Uso del muro comune: divieto di incavi che oltrepassino la metà dello spessore (Cass. civ. Sez. II n. 5355/2026)
Principi di diritto (Massima)
La disciplina prevista per il muro divisorio comune dall’art. 884, primo e secondo comma, c.c., prevale sul principio di cui all’art. 1102 c.c., in quanto costituisce norma speciale, specificamente applicabile alla comunione del muro. Dal combinato disposto dell’art. 884 c.c. e dell’art. 881, secondo comma, c.c. discende che ciascun comproprietario del muro può far valere, in sede possessoria o petitoria, il proprio diritto a che le nicchie e gli incavi aperti dall’altro comproprietario non eccedano, come profondità, il limite della metà dello spessore del muro, ovvero che siano eliminate o chiuse qualora, ancorché non eccedenti tale limite, minino la stabilità del muro o lo danneggino in altro modo.
Il Fatto
I proprietari di un immobile hanno agito in giudizio nei confronti del proprietario del fondo confinante, rivendicando la proprietà esclusiva di un’area di mq. 2,36 collocata nella metà della muratura di loro proprietà, e chiedendo la chiusura di alcune nicchie che il vicino aveva realizzato nel muro perimetrale comune, eccedenti la metà dello spessore. Il convenuto ha eccepito che le nicchie esistevano da sempre e ha formulato domanda riconvenzionale di usucapione. Il Tribunale e la Corte d’Appello di Genova hanno rigettato la domanda, ritenendo che ciascun comproprietario del muro potesse praticarvi incavi con il solo limite di non comprometterne la stabilità e di non danneggiarlo. I proprietari hanno proposto ricorso per cassazione.
La Motivazione della Corte
La Suprema Corte ha accolto il ricorso, enunciando il principio di diritto secondo cui la disciplina dell’art. 884 c.c. prevale sul principio generale di cui all’art. 1102 c.c., in quanto norma speciale per la comunione del muro divisorio. Ha osservato che il primo comma dell’art. 884 c.c. elenca le attività consentite (appoggiare costruzioni, immettere travi, chiavi e catene di rinforzo) e prescrive il limite di 5 cm dalla faccia opposta del muro, mentre il secondo comma esclude la possibilità di eseguire opere (inclusi gli incavi) che possano minare la stabilità o danneggiare il muro.

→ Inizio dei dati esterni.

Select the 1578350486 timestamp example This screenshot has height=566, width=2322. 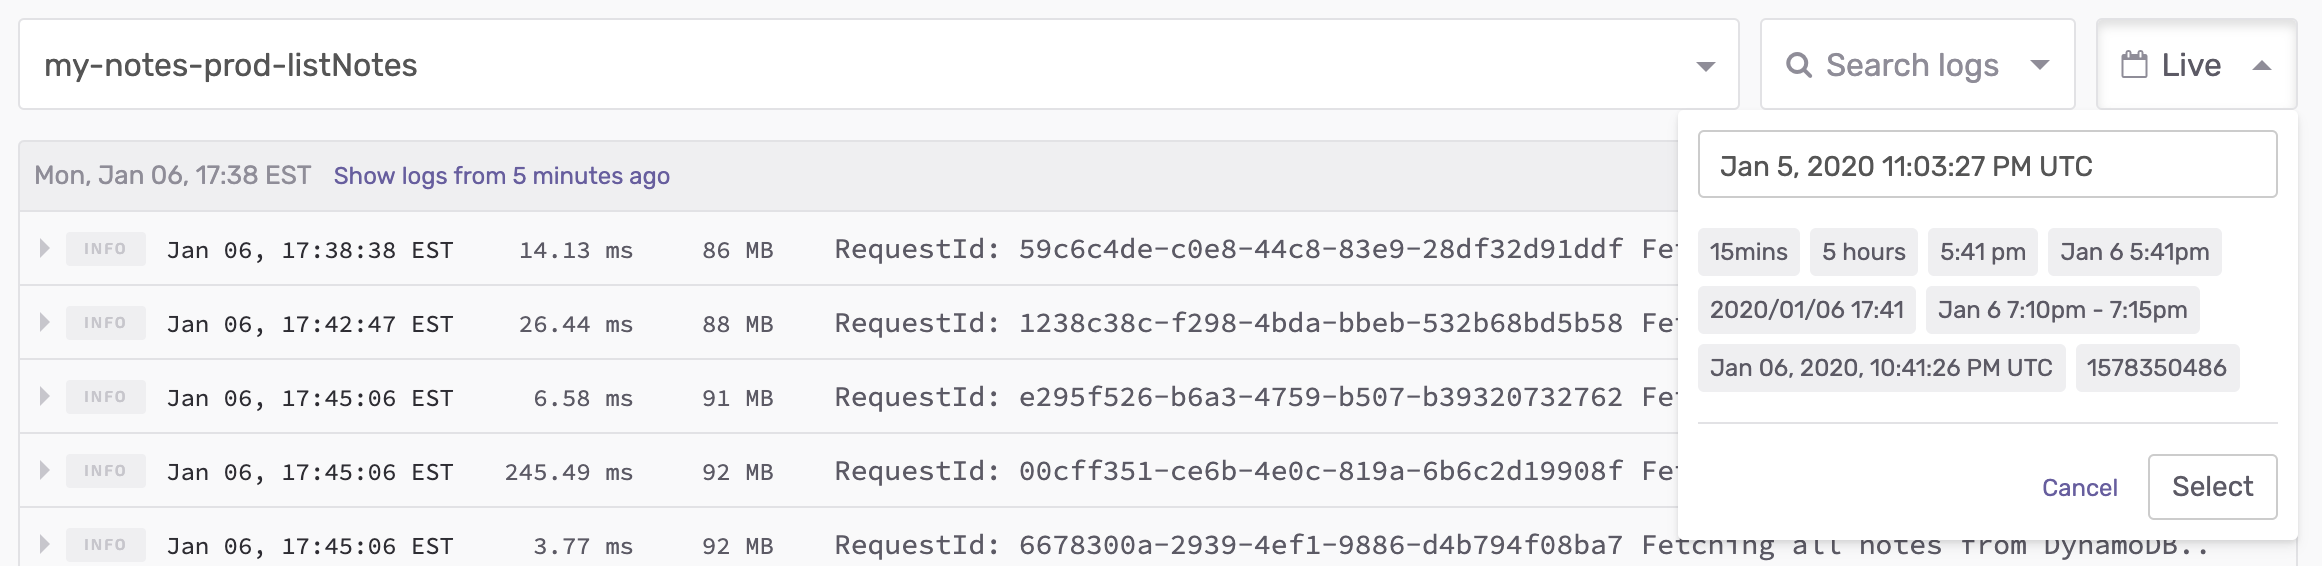2156,368
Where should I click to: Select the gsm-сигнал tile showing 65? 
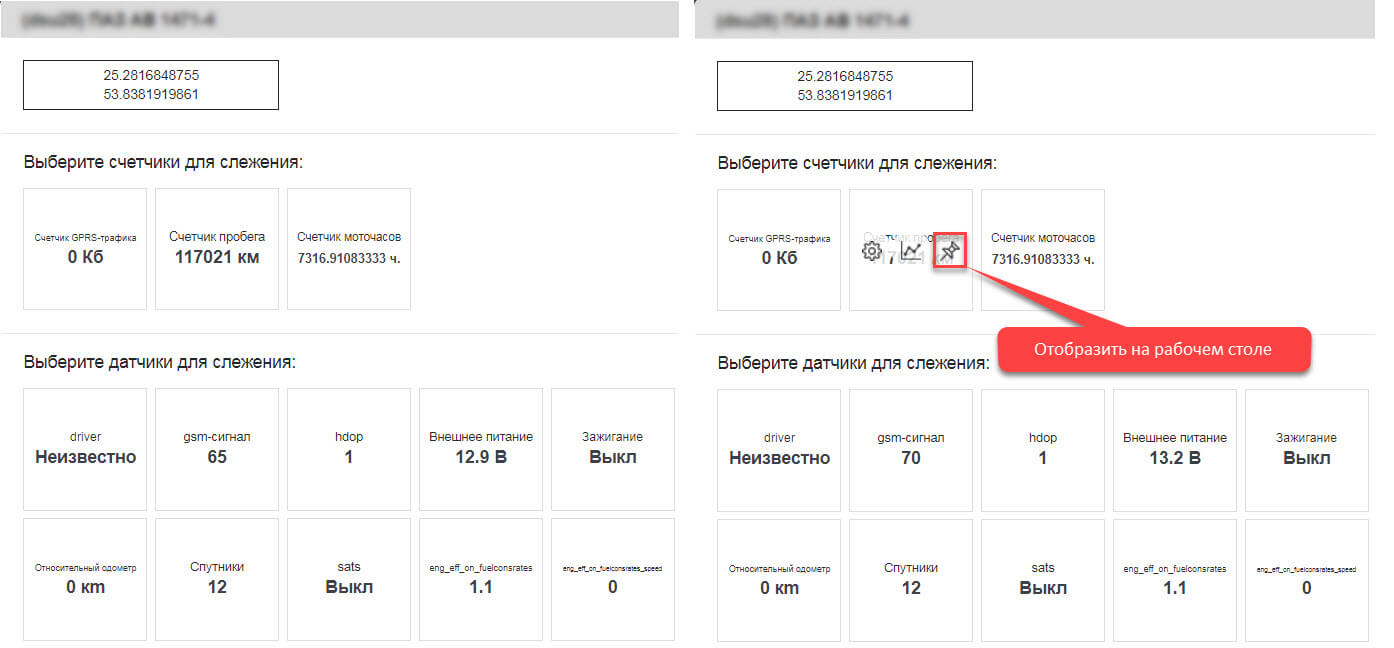(x=217, y=448)
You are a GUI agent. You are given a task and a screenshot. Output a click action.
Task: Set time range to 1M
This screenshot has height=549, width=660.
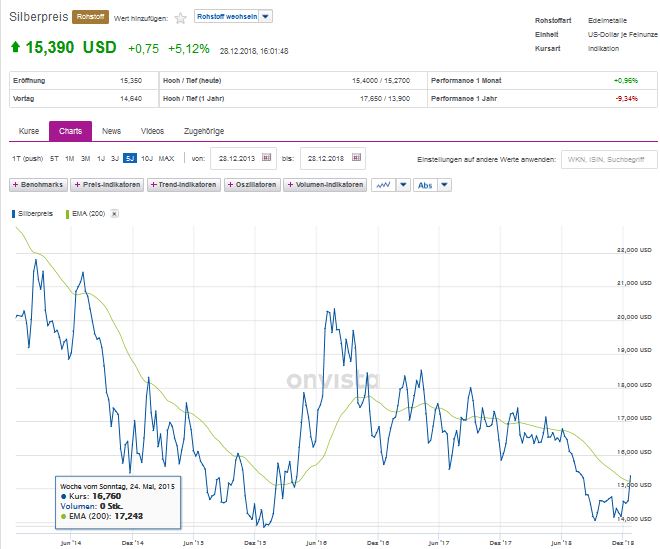pyautogui.click(x=69, y=159)
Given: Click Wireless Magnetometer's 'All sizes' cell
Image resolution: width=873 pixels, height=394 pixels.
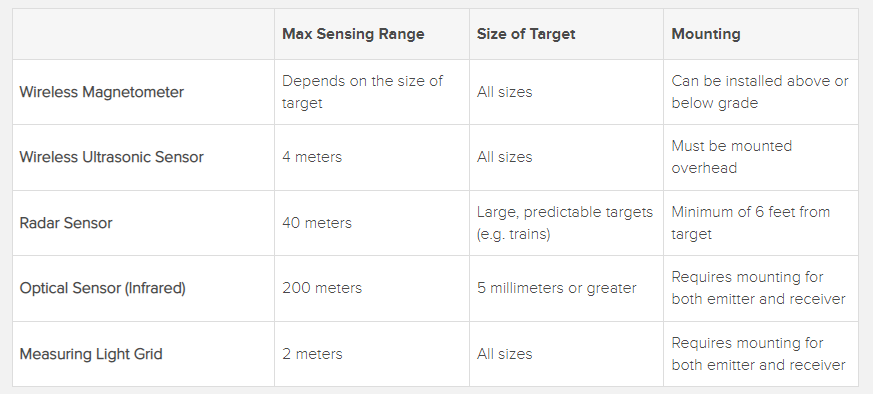Looking at the screenshot, I should pyautogui.click(x=504, y=92).
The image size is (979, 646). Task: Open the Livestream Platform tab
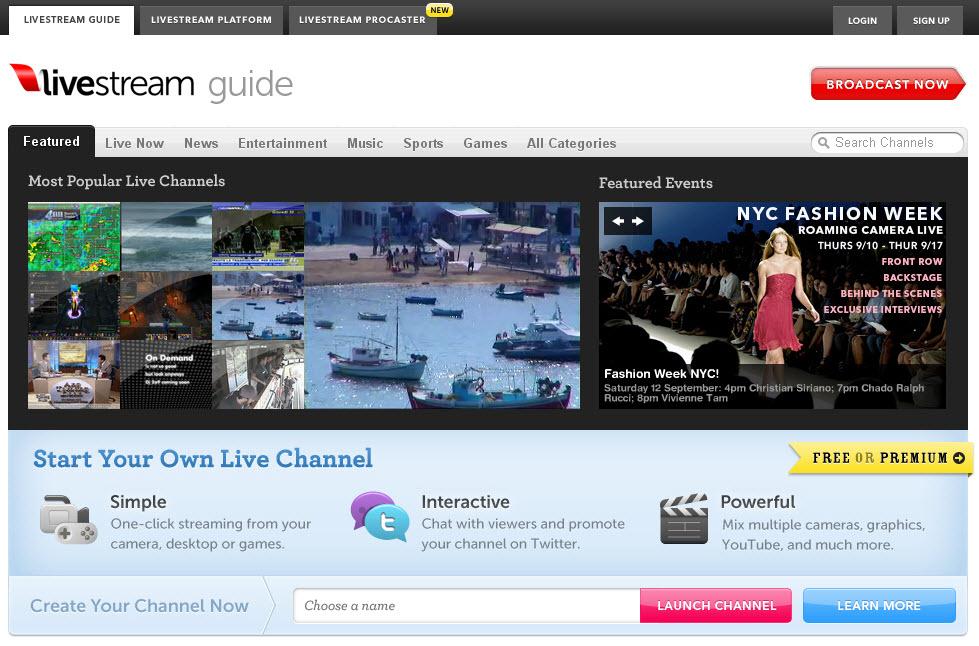click(210, 19)
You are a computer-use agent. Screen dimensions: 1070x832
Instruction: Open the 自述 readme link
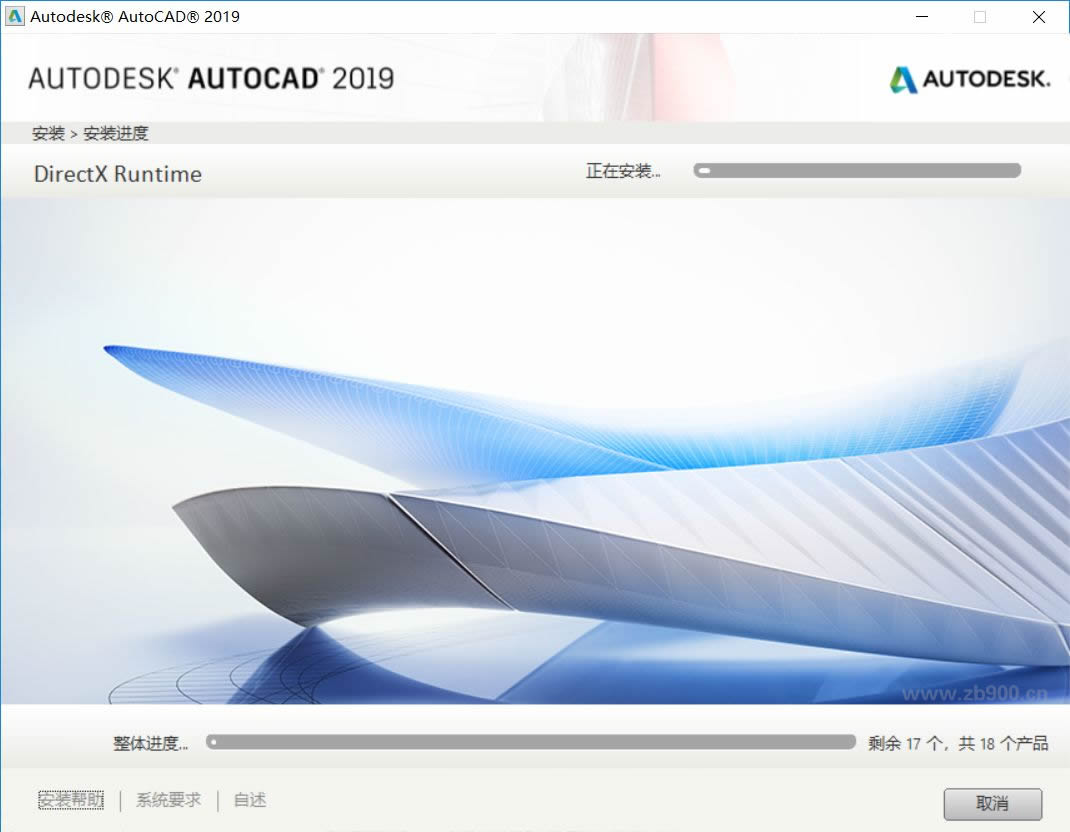(x=248, y=800)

La Corte ha rilevato che, sebbene il primo comma dell’art. 884 c.c. possa far pensare che gli incavi siano consentiti, il secondo comma, che li vieta se compromettono la stabilità, non esaurisce la disciplina. Ha richiamato il proprio precedente orientamento (Cass. n. 2362/1970), secondo cui il principio di par condicio dei partecipanti alla comunione deve essere applicato garantendo la possibilità di esercizio delle rispettive facoltà anche allo stato meramente potenziale. Ha escluso che il comproprietario possa utilizzare il muro con opere diverse da quelle previste dall’art. 884, comma 1, oltre la metà del suo spessore.
La Corte ha valorizzato il richiamo all’art. 881, secondo comma, c.c., che contempla una presunzione di appartenenza esclusiva del muro divisorio in capo al proprietario dalla cui parte si aprono vani che si addentrano oltre la metà dello spessore. Ha ritenuto che la presenza di tale presunzione costituisca argomento decisivo per escludere che la nicchia possa superare la metà del muro: in caso contrario, il muro cesserebbe di essere comune. Ha infine distinto la questione della determinazione del confine (per cui il muro è considerato come spazio neutro) da quella delle modalità del suo utilizzo, e ha dichiarato inconferenti i richiami a precedenti riguardanti ipotesi diverse, come l’apertura di vetrine in un androne condominiale o di una porta in un muro maestro all’interno di un’unità immobiliare.